MATERIAL TO PROCESS =
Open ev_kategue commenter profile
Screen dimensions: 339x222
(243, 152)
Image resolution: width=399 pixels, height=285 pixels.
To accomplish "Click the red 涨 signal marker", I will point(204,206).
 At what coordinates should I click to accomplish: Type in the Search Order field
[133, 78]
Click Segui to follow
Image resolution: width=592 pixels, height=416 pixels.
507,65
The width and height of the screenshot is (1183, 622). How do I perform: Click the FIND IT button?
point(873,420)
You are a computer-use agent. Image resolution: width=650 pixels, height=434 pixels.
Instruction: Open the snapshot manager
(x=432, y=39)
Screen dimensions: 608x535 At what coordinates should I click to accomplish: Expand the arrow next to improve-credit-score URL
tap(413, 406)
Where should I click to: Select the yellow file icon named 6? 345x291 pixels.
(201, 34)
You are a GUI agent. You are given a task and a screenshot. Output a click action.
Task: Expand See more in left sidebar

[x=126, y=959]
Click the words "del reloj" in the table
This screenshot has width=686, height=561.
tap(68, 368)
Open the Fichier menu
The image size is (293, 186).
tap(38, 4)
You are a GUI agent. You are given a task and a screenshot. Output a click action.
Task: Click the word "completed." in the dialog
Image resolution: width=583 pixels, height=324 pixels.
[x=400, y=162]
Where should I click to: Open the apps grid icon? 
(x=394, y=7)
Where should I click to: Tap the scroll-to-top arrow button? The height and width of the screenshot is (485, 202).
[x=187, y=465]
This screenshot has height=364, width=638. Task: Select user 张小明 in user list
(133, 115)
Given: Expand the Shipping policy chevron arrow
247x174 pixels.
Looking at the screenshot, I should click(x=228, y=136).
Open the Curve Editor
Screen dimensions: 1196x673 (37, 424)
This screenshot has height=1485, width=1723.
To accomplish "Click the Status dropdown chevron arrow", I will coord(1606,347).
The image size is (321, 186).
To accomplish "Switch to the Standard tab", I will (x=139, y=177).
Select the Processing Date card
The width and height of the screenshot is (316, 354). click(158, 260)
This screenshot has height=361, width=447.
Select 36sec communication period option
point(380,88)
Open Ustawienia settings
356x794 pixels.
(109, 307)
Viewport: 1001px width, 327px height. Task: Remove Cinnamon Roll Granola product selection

THE PROBLEM =
Copy out every one of the records above word for word, keeping each line as it stands.

ANSWER IN FULL =
Open ev_kategue commenter profile
Screen dimensions: 339x222
(243, 152)
Image resolution: width=399 pixels, height=285 pixels.
To accomplish "Click the red 涨 signal marker", I will point(204,206).
 At what coordinates should I click to accomplish: Type in the Search Order field
[133, 78]
Click Segui to follow
Image resolution: width=592 pixels, height=416 pixels.
507,65
The width and height of the screenshot is (1183, 622). How do I perform: Click the FIND IT button?
point(873,420)
You are a computer-use agent. Image resolution: width=650 pixels, height=434 pixels.
Instruction: Open the snapshot manager
(x=432, y=39)
Screen dimensions: 608x535 At what coordinates should I click to accomplish: Expand the arrow next to improve-credit-score URL
tap(413, 406)
Where should I click to: Select the yellow file icon named 6? 345x291 pixels.
(201, 34)
You are a GUI agent. You are given a task and a screenshot. Output a click action.
Task: Expand See more in left sidebar

[x=126, y=959]
Click the words "del reloj" in the table
This screenshot has width=686, height=561.
tap(68, 368)
Open the Fichier menu
The image size is (293, 186).
tap(38, 4)
You are a GUI agent. You are given a task and a screenshot. Output a click action.
Task: Click the word "completed." in the dialog
Image resolution: width=583 pixels, height=324 pixels.
[x=400, y=162]
Where should I click to: Open the apps grid icon? 
(x=394, y=7)
Where should I click to: Tap the scroll-to-top arrow button? The height and width of the screenshot is (485, 202).
[x=187, y=465]
This screenshot has height=364, width=638. Task: Select user 张小明 in user list
(133, 115)
Given: Expand the Shipping policy chevron arrow
247x174 pixels.
Looking at the screenshot, I should click(x=228, y=136).
Open the Curve Editor
Screen dimensions: 1196x673 (37, 424)
This screenshot has height=1485, width=1723.
To accomplish "Click the Status dropdown chevron arrow", I will coord(1606,347).
The image size is (321, 186).
To accomplish "Switch to the Standard tab", I will (x=139, y=177).
Select the Processing Date card
The width and height of the screenshot is (316, 354). click(158, 260)
This screenshot has height=361, width=447.
Select 36sec communication period option
point(380,88)
Open Ustawienia settings
356x794 pixels.
(109, 307)
Viewport: 1001px width, 327px height. Task: Remove Cinnamon Roll Granola product selection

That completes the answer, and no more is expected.